(Supplied material Opens)
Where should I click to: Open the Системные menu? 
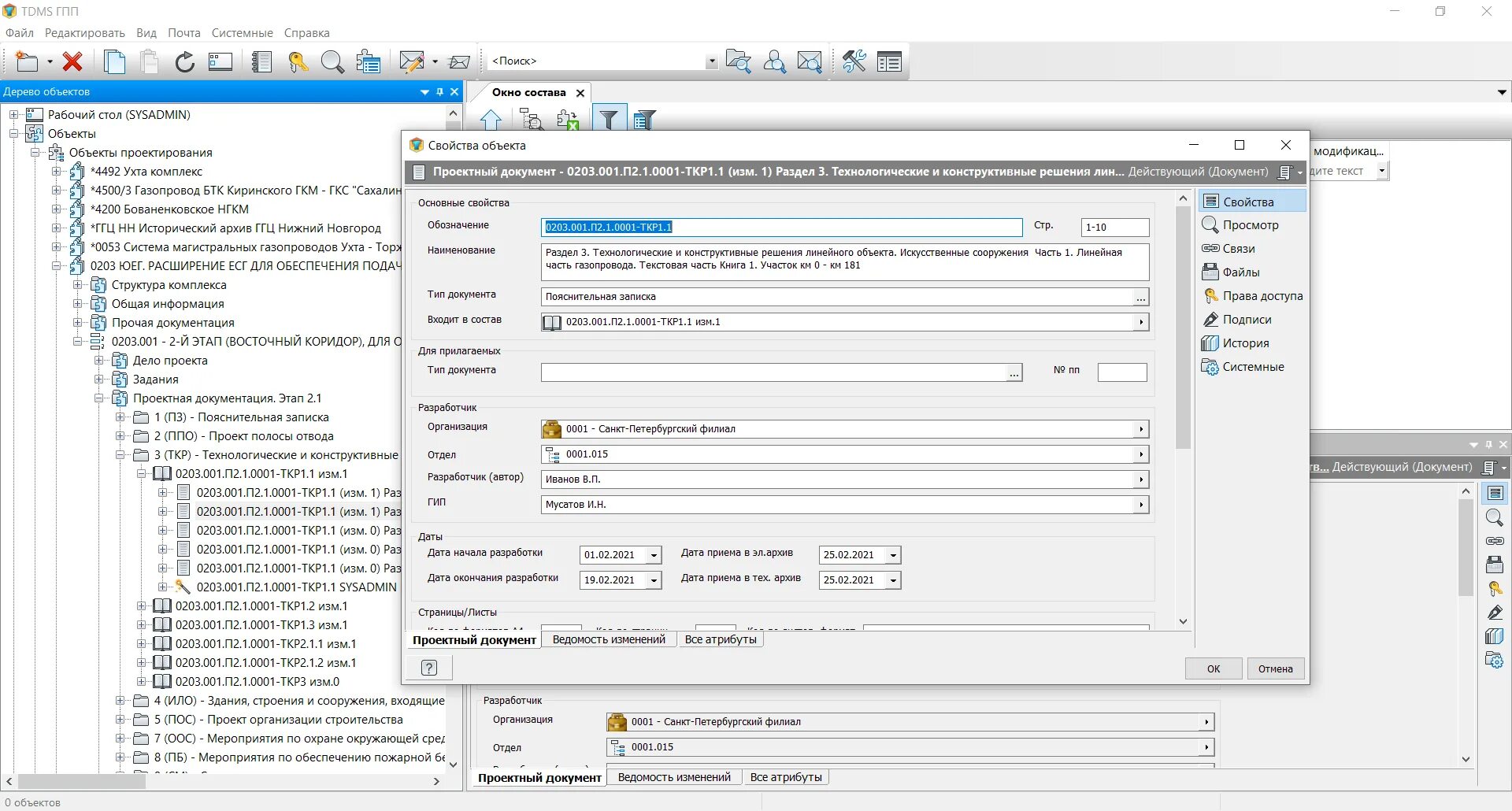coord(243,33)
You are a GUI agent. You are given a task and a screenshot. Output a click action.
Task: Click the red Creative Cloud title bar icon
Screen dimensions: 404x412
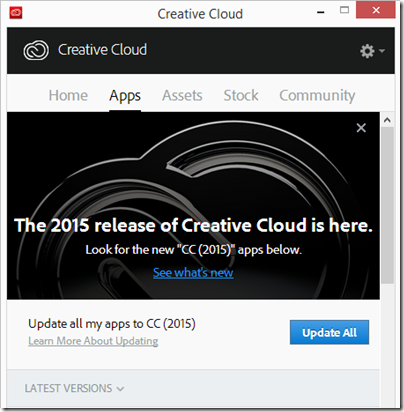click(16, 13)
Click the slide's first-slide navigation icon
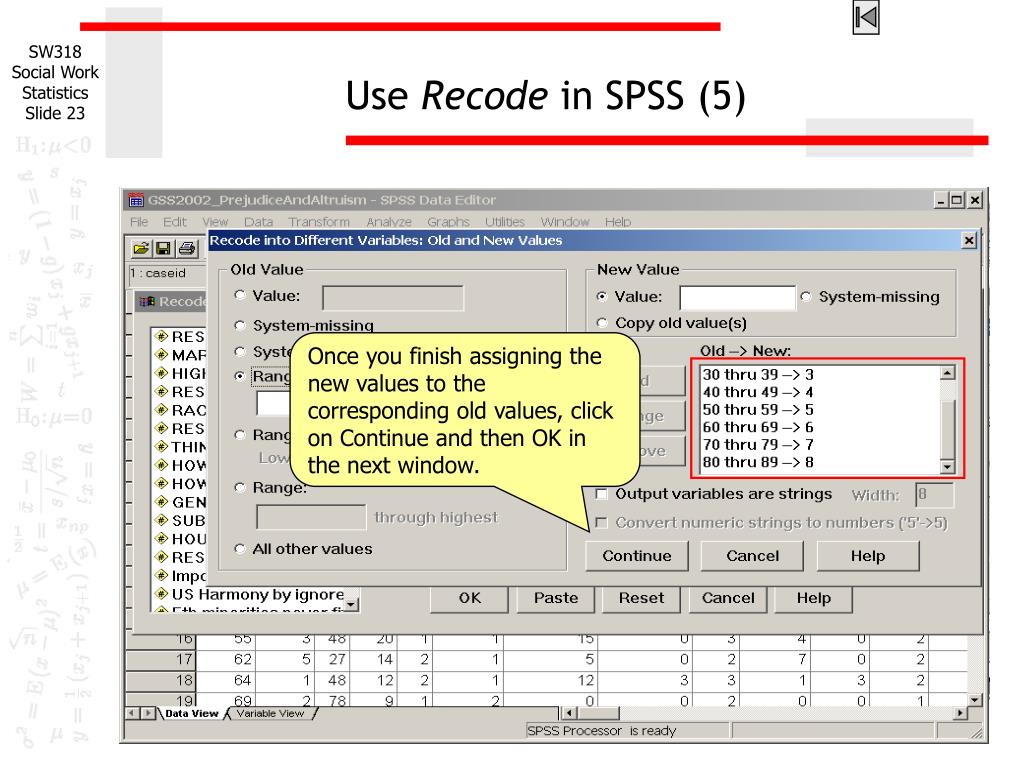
(Supplied material Closes)
Your job is to copy out every line from the records above that has the word "icon".

**Task solution:**
Task: Click the red Creative Cloud title bar icon
Click the slide's first-slide navigation icon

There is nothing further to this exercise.